Data for this exercise:
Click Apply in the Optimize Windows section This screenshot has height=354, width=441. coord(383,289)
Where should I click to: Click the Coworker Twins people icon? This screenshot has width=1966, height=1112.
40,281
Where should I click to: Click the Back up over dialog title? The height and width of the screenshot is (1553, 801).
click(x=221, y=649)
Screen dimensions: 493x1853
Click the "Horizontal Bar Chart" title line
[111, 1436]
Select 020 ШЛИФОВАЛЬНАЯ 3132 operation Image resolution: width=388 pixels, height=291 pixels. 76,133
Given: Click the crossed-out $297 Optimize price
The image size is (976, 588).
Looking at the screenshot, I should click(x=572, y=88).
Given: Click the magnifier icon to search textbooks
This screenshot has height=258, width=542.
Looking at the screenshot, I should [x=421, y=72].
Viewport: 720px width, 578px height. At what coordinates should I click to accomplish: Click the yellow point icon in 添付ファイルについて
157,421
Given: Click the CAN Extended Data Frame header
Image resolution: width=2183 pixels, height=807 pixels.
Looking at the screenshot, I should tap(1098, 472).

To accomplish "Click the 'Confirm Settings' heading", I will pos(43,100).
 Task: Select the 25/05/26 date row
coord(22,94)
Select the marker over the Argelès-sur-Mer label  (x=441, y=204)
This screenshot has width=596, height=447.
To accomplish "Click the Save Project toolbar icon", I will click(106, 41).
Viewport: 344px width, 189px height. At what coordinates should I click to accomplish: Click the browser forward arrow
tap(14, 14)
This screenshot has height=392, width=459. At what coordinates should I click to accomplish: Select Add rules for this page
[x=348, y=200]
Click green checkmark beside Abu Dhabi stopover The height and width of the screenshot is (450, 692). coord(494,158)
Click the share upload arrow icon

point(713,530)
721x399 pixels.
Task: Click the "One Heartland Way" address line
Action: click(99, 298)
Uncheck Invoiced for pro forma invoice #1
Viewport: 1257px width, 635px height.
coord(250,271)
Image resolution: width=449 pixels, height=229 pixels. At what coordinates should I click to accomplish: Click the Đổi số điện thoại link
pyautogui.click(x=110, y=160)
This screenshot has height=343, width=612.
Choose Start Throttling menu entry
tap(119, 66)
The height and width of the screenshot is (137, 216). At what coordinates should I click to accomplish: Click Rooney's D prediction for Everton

Required work:
Pull out each line of the data above that contains the string "arrow" and copy it in full. Case counts, so skip lines where it appears only with different capitalization.

Reply:
Viewport: 344px width, 189px height. At what coordinates should I click to accomplish: Click the browser forward arrow
Click the share upload arrow icon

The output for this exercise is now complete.